Hello everyone,
A colleague here at Wolfram who happened to see another post of mine commented yesterday, why don't you post something on Indian Republic Day, which is on 26th of January (which has already started in India). Today, at lunch, when the comment came back to my mind, I thought, I might use a dataset from Kaggle relevant to India (and do something based on Machine Learning/Neural Network). However, after a talk I heard today about our Entity framework, I took it as a challenge to explore it thoroughly. Although I have worked with entities to make time series (mostly from WeatherData and FinancialData and GDP/Population) to do such analysis, I did not quite do an extensive search on what is available. Today, I just decided to explore just the various options we have for Entity["Country", "India"]. I would say, I was very surprised to see the amount of data we have for India, which is just one of the many countries in CountryData. There is more to AdministrativeDivisionData, CityData which I have not even explored in this post. (A bit of disclaimer here, this is not a well-thought project, so the data/analysis presented may not be totally following a strict workflow.)
Visualization
Let me first start by doing some visualizations. As a kid during Independence Day and Republic Day, we used to get pins, paper cuttings which had the flag in the shape of the Country, That was the first thing that came to my mind when I decided to write this post. It turns out it is pretty simple to do it in Wolfram Language. In fact, it is just a single line of code:
With[{india = Entity["Country", "India"]},
GeoGraphics[{GeoStyling[{"Image",
ImageCrop[
EntityValue[Entity["Country", "India"], "Flag"], {98, 85},
Left]}], EdgeForm[Black], Polygon[india]},
GeoBackground -> None]]
Since the map of India is not very symmetric, it is more stretched out in the east, I decided to crop the Indian flag on the left-hand side. Well, the GeoGraphic visualization I obtained below, sort of gave me a childish happiness and all the enthusiasm to continue with the more important or serious analysis.

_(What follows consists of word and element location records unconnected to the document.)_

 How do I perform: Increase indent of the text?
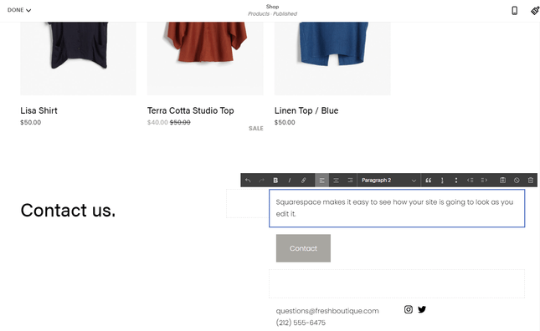point(484,180)
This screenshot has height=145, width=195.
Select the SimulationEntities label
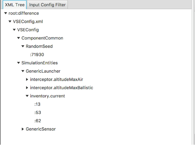(x=40, y=63)
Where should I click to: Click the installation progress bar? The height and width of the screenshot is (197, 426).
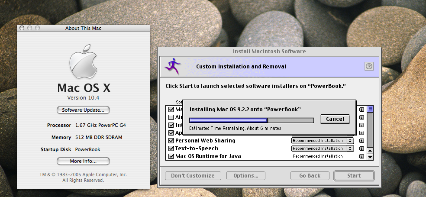[251, 120]
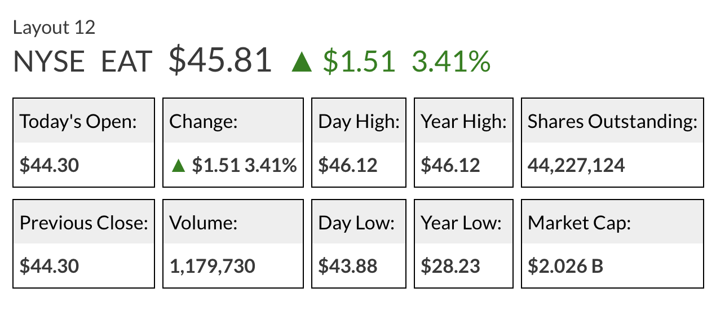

![enter image description here][1]
So, the first step was to see what is available in the Entity framework for India. A simple call
EntityValue[
Entity["Country", "India"], "NonMissingPropertyAssociation"]
gave me a list of over 450 properties. Now, I was stunned to see this, and there was no way I could analyze everything in a few hours. So, I decided to prioritize what can I do in this limited time and it also conveys a story. So let us start by States/AdministrativeDivisions.
Once that idea came in mind, all I could think of was the atlas maps in middle and high school geography, that assigned different colors to different states. So let's do that first:
`admin = Entity["Country", "India"][
EntityProperty["Country", "AdministrativeDivisions"]]
(color[#] = RandomColor[]) & /@ admin
GeoGraphics[
{GeoStyling["OutlineMap",
Directive[Opacity[0.4], EdgeForm[Black], color[#]]],
Tooltip[EntityValue[#, "Polygon"], CommonName[#]]} & /@ admin,
GeoRangePadding -> Full]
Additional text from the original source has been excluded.